*Assigned task*
Every line of the entries below that includes "Open" belongs in the answer, copied as written.
Given entries: Begin
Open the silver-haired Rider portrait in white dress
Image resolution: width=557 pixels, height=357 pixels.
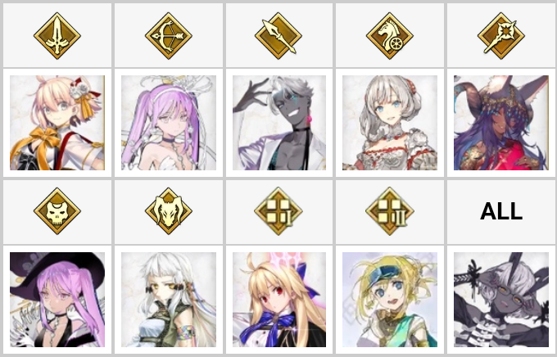tap(390, 123)
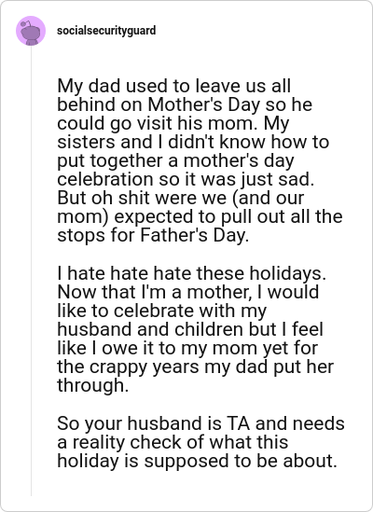Collapse the comment via vertical thread line
The width and height of the screenshot is (373, 512).
[x=32, y=271]
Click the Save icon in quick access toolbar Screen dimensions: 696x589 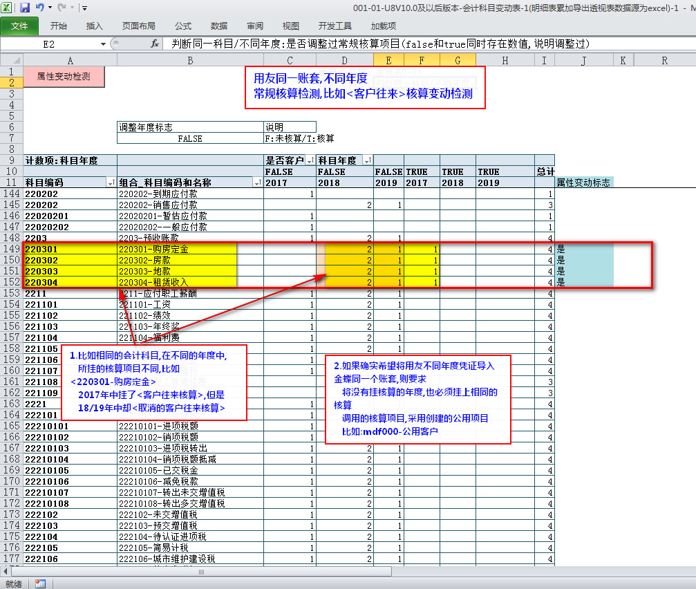click(25, 8)
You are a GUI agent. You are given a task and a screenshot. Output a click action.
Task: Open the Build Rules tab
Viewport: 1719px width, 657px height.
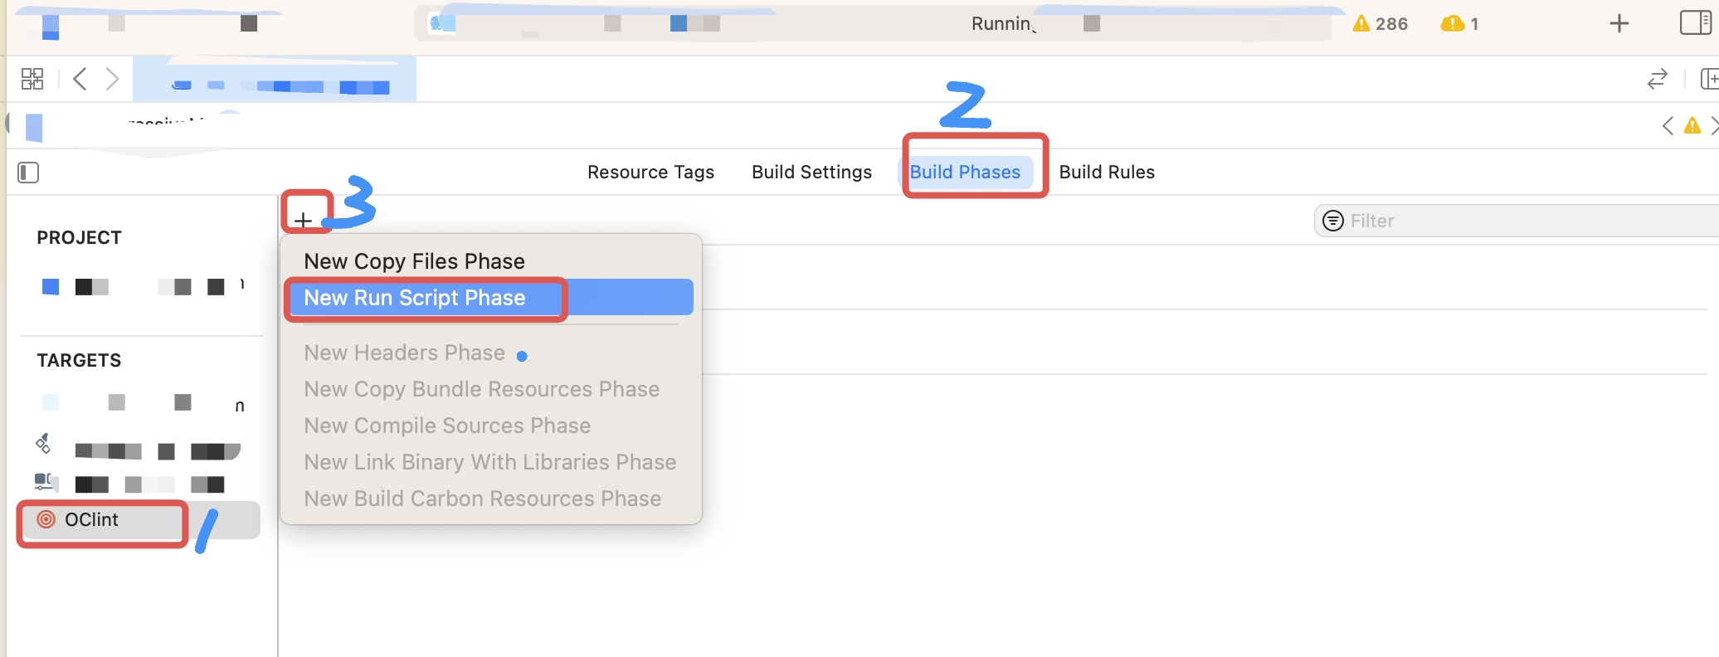[x=1107, y=172]
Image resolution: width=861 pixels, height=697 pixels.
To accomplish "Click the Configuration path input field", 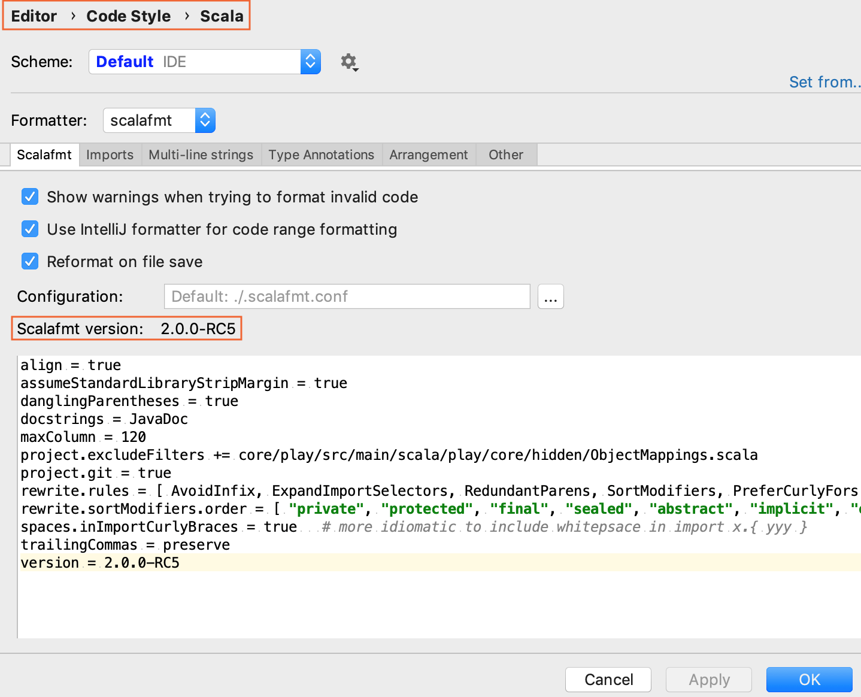I will (347, 296).
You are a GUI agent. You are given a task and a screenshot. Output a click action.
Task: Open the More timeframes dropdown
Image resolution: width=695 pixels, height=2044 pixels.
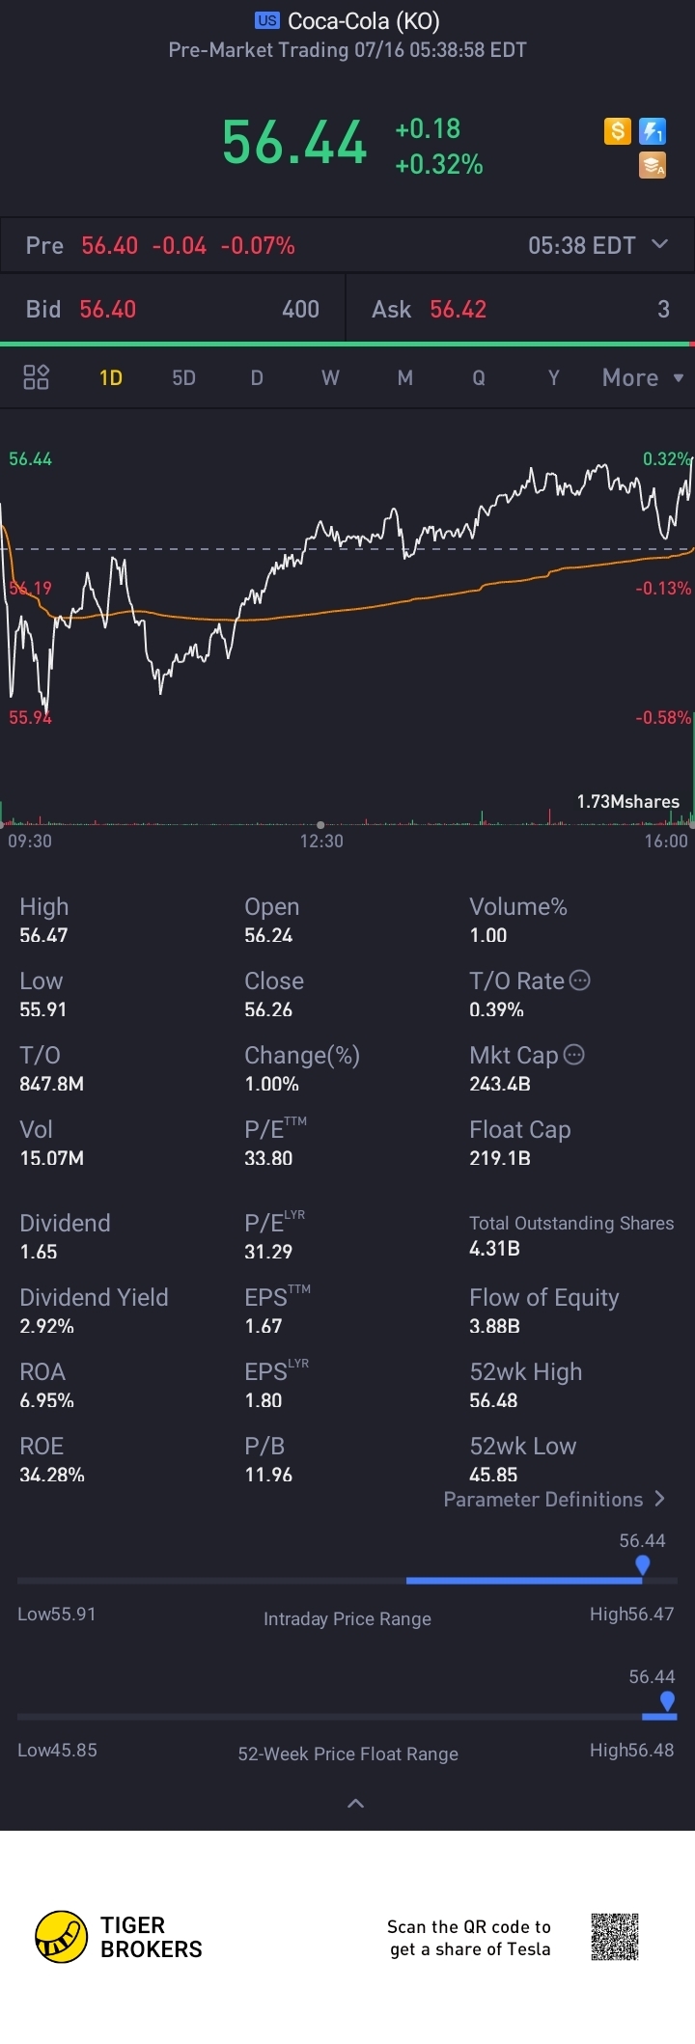(x=643, y=377)
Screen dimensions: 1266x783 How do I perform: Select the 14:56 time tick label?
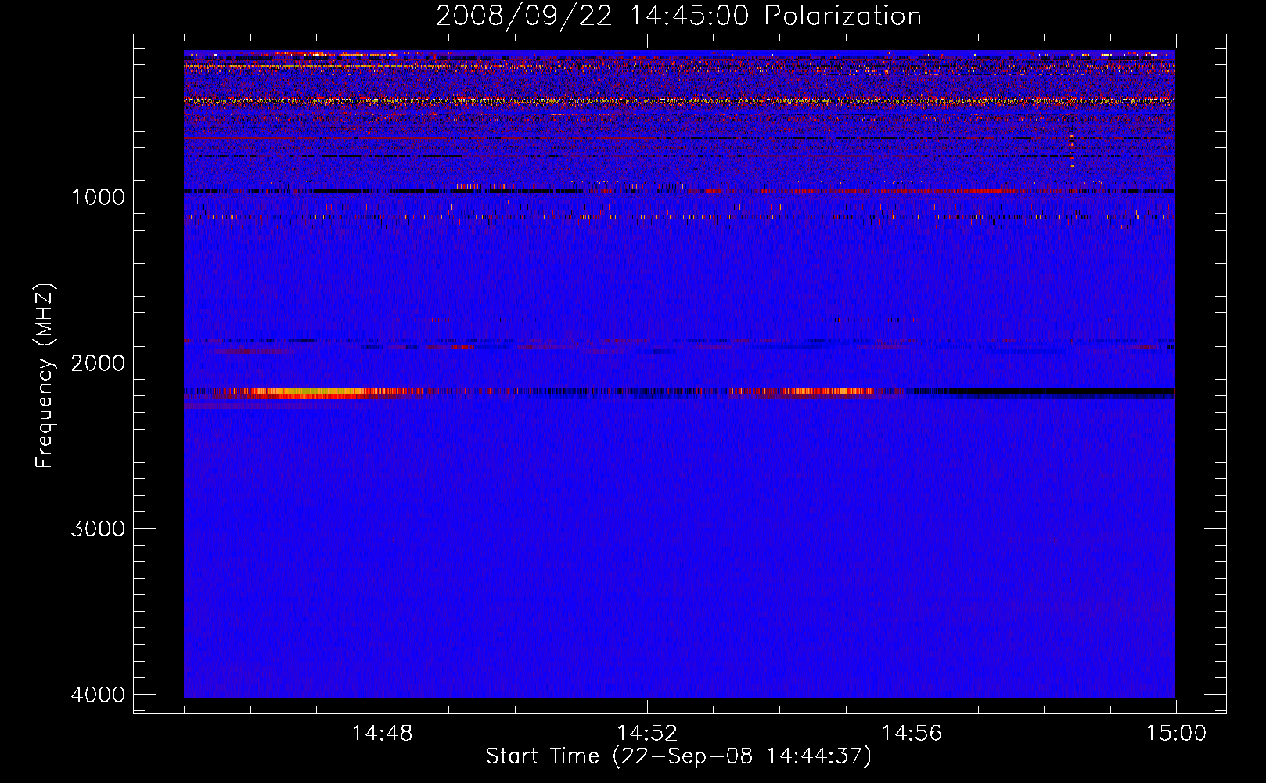(x=912, y=734)
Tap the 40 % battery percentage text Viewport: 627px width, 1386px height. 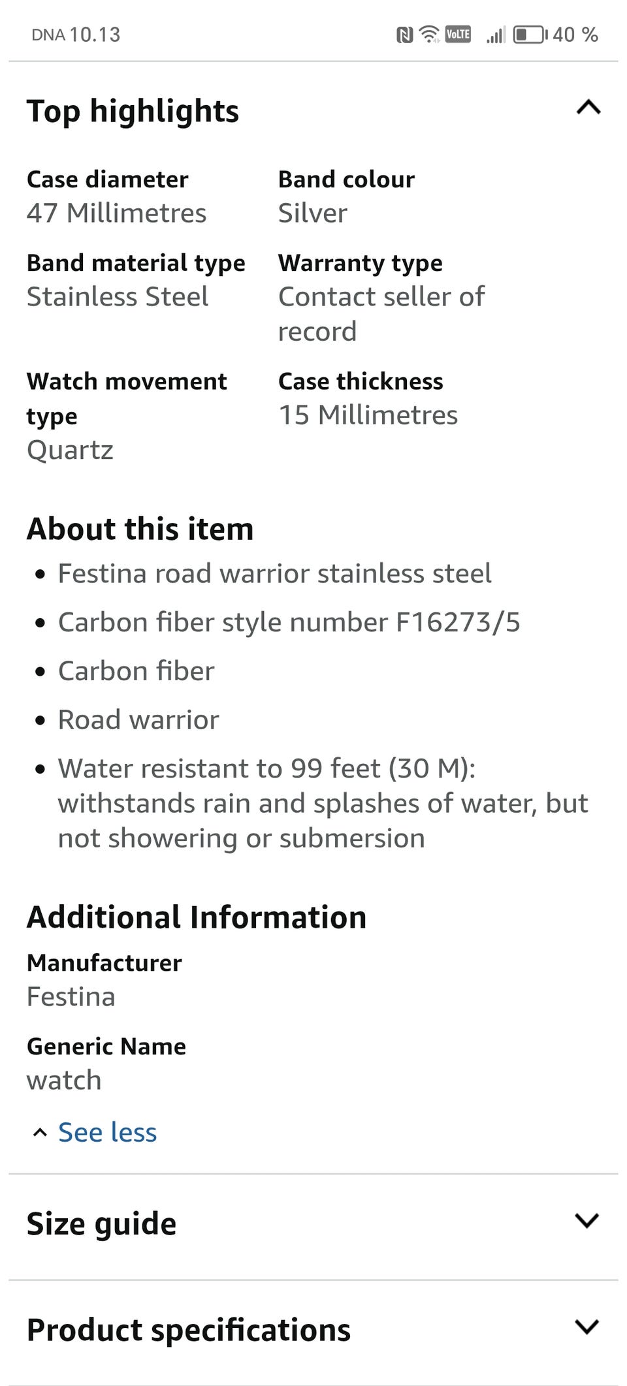click(x=575, y=35)
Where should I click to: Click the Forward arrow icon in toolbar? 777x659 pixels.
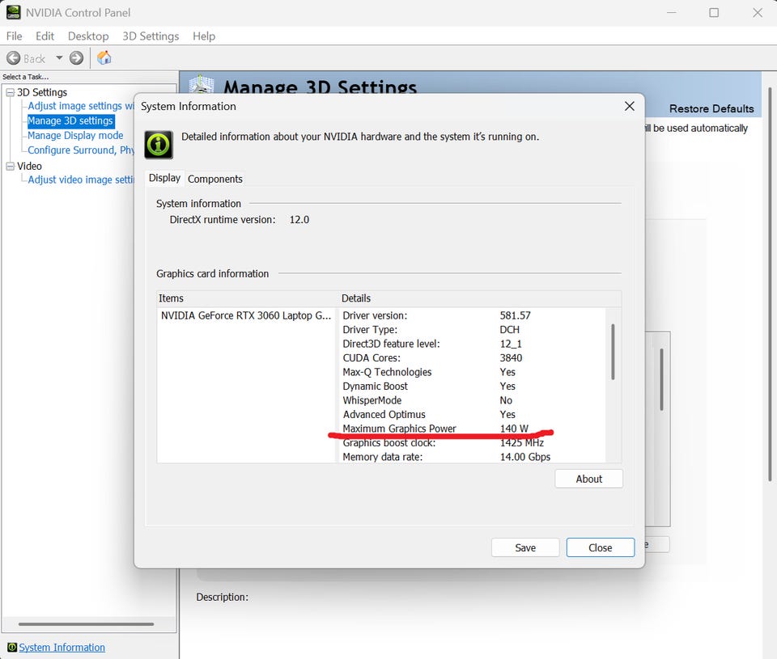pos(76,58)
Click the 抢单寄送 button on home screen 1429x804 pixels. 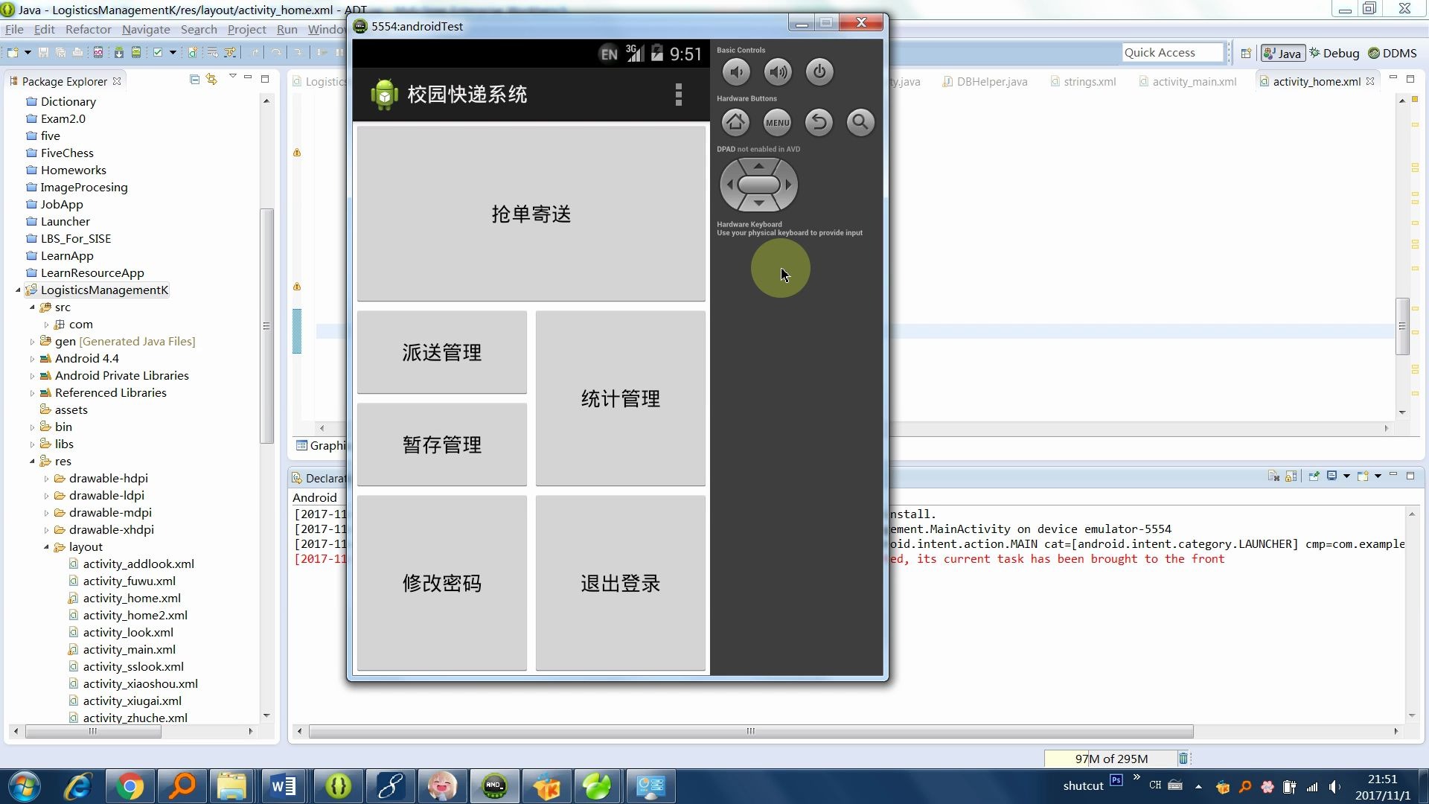[530, 213]
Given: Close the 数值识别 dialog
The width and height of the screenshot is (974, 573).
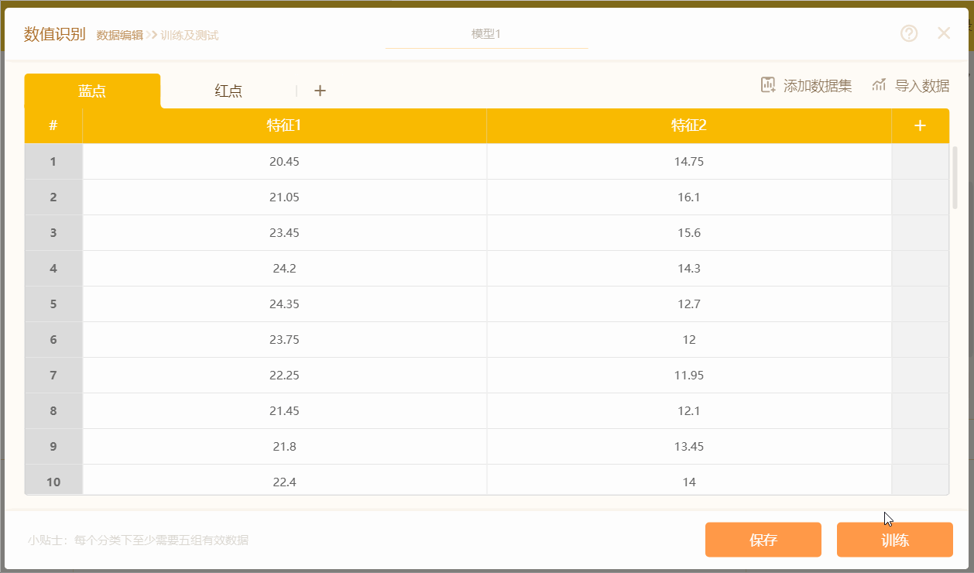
Given entries: End
*Answer to the exercise*
Open the silver-haired Rider portrait in white dress
Task: Open the Build Rules tab
Task: Open the More timeframes dropdown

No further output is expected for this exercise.